━━ Source data

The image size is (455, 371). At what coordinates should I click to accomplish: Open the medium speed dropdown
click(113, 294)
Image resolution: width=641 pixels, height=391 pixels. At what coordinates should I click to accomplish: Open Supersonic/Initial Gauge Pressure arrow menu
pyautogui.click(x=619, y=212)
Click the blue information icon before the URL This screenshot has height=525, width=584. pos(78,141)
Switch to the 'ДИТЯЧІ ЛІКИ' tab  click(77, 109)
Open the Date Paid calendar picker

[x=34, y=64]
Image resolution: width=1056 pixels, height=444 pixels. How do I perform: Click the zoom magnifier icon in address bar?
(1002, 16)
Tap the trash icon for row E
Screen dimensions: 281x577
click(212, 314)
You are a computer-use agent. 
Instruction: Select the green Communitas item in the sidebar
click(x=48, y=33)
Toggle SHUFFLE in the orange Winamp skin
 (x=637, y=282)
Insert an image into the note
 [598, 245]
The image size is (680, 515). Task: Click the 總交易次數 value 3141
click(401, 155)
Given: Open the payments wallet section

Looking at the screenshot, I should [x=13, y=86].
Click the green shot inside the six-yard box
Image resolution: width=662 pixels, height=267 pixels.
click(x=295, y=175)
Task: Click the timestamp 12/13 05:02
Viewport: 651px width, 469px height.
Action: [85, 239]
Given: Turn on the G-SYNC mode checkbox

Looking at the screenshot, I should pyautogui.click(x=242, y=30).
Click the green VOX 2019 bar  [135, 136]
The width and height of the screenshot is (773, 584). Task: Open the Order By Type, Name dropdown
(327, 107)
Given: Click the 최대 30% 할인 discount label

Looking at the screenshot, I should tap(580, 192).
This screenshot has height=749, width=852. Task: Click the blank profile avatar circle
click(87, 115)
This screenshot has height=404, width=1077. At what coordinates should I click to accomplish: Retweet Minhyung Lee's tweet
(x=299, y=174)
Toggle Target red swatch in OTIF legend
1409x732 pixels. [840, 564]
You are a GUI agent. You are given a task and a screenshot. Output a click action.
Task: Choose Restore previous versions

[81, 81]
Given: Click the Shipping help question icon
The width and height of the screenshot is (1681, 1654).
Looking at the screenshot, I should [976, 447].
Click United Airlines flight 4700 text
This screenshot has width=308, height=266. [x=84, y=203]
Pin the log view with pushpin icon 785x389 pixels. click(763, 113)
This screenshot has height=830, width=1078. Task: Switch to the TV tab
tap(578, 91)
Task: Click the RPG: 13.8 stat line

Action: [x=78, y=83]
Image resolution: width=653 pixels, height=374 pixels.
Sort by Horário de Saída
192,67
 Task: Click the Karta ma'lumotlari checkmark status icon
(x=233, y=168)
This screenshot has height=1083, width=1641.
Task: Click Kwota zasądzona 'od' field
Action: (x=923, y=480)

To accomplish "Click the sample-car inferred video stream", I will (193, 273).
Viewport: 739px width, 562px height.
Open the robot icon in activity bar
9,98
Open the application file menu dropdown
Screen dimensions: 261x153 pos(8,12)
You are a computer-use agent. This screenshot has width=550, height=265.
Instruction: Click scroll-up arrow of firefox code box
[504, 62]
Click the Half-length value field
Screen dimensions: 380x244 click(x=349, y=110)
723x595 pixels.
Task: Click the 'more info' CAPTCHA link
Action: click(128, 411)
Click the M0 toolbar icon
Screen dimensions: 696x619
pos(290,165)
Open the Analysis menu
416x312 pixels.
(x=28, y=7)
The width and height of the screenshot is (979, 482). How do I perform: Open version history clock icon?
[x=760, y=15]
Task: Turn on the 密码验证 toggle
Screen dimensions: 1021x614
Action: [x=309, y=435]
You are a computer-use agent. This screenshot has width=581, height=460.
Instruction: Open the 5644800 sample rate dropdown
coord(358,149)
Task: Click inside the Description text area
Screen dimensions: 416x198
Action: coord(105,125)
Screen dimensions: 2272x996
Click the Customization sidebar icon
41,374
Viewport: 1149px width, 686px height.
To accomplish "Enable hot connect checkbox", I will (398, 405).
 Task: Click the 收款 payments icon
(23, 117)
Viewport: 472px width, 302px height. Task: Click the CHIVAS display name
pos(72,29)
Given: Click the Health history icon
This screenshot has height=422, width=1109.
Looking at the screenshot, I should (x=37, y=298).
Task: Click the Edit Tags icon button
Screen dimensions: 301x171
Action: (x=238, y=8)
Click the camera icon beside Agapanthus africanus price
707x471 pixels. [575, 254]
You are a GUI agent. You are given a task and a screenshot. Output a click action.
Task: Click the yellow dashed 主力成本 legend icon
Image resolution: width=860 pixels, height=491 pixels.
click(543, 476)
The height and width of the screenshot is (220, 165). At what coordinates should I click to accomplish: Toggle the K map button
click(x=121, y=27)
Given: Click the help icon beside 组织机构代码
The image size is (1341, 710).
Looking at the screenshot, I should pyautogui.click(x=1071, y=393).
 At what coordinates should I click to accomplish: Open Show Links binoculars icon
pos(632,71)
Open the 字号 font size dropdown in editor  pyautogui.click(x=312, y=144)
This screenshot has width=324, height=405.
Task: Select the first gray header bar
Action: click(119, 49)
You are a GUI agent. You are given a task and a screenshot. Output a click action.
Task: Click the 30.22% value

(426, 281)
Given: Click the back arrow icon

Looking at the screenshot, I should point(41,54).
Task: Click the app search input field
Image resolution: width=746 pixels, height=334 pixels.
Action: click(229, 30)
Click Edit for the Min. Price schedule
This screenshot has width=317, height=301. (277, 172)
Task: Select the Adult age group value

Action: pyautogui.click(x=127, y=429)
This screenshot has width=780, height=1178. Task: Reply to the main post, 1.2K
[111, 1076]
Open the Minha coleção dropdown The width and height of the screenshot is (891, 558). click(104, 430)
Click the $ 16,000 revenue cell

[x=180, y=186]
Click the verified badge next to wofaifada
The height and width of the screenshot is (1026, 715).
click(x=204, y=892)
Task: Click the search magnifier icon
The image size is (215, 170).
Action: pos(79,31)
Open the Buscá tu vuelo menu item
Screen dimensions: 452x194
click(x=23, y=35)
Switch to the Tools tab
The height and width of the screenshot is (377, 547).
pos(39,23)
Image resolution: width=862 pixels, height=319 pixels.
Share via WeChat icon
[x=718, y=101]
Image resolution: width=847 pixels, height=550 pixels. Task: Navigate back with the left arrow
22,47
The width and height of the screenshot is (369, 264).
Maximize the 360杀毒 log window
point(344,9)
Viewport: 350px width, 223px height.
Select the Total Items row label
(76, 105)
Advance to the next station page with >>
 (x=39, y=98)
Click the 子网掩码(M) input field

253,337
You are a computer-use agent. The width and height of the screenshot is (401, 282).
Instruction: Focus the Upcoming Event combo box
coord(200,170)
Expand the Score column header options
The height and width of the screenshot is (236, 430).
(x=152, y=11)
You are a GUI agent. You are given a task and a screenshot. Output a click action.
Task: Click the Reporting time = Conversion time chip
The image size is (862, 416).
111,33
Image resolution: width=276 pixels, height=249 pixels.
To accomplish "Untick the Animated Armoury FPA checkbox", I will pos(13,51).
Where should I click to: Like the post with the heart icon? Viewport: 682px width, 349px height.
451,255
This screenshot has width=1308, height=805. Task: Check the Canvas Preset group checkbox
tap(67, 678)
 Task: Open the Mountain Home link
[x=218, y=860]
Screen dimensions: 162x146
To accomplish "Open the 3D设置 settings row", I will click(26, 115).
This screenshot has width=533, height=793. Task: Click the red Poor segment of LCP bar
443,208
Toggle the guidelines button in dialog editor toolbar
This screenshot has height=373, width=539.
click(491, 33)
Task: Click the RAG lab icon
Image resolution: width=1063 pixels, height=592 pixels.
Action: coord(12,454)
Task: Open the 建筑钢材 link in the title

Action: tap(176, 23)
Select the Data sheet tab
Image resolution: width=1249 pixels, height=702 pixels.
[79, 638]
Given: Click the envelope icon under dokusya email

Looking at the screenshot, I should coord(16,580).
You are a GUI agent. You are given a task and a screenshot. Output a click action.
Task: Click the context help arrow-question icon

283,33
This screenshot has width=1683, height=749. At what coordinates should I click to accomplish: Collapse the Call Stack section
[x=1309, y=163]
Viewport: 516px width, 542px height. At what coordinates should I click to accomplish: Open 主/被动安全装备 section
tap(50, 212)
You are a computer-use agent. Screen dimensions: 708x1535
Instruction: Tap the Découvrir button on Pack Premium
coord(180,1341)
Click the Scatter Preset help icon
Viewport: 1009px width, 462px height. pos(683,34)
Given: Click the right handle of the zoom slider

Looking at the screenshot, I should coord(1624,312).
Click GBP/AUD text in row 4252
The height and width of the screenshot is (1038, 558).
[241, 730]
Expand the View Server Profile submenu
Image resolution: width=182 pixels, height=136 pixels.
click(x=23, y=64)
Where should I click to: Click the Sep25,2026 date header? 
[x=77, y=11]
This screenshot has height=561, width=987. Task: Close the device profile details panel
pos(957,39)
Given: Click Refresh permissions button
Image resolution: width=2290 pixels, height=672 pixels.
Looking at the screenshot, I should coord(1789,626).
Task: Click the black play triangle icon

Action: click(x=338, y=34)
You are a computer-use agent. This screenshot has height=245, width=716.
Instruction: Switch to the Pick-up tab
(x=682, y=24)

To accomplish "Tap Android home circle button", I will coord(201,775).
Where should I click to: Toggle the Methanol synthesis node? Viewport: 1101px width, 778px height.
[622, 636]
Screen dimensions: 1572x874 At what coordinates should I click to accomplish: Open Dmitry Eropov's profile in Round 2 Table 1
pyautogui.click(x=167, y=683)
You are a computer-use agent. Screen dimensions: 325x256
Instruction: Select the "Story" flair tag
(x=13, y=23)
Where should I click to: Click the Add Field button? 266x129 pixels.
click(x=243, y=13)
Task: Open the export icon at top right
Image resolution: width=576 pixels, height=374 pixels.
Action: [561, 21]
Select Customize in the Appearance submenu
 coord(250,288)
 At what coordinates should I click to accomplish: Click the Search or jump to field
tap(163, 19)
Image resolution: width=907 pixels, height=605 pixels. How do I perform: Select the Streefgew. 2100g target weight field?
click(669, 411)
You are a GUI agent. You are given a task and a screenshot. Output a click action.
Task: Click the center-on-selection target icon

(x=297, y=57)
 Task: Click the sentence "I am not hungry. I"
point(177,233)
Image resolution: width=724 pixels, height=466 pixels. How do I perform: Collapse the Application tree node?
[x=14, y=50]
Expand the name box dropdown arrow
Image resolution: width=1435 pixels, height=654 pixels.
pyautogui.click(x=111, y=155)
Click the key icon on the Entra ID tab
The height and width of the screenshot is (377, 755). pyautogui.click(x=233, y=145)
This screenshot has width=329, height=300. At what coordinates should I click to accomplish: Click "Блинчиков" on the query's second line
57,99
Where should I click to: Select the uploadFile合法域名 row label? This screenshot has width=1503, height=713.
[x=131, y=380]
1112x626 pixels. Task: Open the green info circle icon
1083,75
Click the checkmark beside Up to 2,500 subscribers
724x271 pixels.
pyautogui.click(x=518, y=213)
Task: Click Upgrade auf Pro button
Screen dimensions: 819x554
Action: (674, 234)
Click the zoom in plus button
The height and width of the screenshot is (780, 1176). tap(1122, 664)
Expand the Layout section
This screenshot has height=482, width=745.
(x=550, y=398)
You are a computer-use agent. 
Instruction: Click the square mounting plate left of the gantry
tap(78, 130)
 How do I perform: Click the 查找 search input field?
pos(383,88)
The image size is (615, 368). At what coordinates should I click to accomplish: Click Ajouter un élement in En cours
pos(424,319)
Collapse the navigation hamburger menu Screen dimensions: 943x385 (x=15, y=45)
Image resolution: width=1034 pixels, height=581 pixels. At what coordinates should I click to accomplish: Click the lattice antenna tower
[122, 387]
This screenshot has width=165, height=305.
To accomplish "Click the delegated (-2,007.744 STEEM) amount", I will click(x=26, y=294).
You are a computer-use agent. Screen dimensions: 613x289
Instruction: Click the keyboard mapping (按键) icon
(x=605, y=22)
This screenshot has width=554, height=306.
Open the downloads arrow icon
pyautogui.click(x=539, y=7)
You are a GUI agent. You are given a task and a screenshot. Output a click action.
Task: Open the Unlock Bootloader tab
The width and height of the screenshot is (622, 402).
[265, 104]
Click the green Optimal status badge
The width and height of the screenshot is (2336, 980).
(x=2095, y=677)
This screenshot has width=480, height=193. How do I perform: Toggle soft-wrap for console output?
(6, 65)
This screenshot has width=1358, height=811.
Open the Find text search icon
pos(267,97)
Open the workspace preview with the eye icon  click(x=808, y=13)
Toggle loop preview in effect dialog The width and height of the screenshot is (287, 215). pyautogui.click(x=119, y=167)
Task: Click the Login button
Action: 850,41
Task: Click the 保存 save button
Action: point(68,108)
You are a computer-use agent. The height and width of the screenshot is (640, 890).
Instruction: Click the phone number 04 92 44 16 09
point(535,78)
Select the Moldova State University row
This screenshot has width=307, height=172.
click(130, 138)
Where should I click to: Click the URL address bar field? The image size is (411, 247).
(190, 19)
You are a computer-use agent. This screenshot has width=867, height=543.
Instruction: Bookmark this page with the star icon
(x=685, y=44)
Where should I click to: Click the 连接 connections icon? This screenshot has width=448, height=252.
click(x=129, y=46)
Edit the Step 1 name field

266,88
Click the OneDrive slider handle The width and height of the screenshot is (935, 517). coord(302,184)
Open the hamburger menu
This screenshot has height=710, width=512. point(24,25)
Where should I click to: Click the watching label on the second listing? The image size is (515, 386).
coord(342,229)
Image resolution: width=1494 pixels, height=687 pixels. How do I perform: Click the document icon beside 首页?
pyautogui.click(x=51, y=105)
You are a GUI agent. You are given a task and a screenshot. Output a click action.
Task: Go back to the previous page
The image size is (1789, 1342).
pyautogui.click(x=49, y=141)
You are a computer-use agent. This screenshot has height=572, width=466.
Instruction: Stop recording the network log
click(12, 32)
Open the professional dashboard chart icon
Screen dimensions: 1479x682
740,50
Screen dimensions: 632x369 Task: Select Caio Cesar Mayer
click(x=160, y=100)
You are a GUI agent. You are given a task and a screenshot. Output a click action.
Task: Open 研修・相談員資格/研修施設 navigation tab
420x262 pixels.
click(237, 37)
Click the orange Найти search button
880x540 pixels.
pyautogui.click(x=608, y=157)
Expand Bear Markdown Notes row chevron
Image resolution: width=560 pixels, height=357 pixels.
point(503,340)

━━━━

Check the lines above and copy each one that includes "will".

To accomplish "Click the sample-car inferred video stream", I will (193, 273).
To accomplish "Enable hot connect checkbox", I will (398, 405).
To accomplish "Untick the Animated Armoury FPA checkbox", I will pos(13,51).
To accomplish "Open the 3D设置 settings row", I will click(26, 115).
To accomplish "Tap Android home circle button", I will coord(201,775).
To accomplish "Click the delegated (-2,007.744 STEEM) amount", I will click(x=26, y=294).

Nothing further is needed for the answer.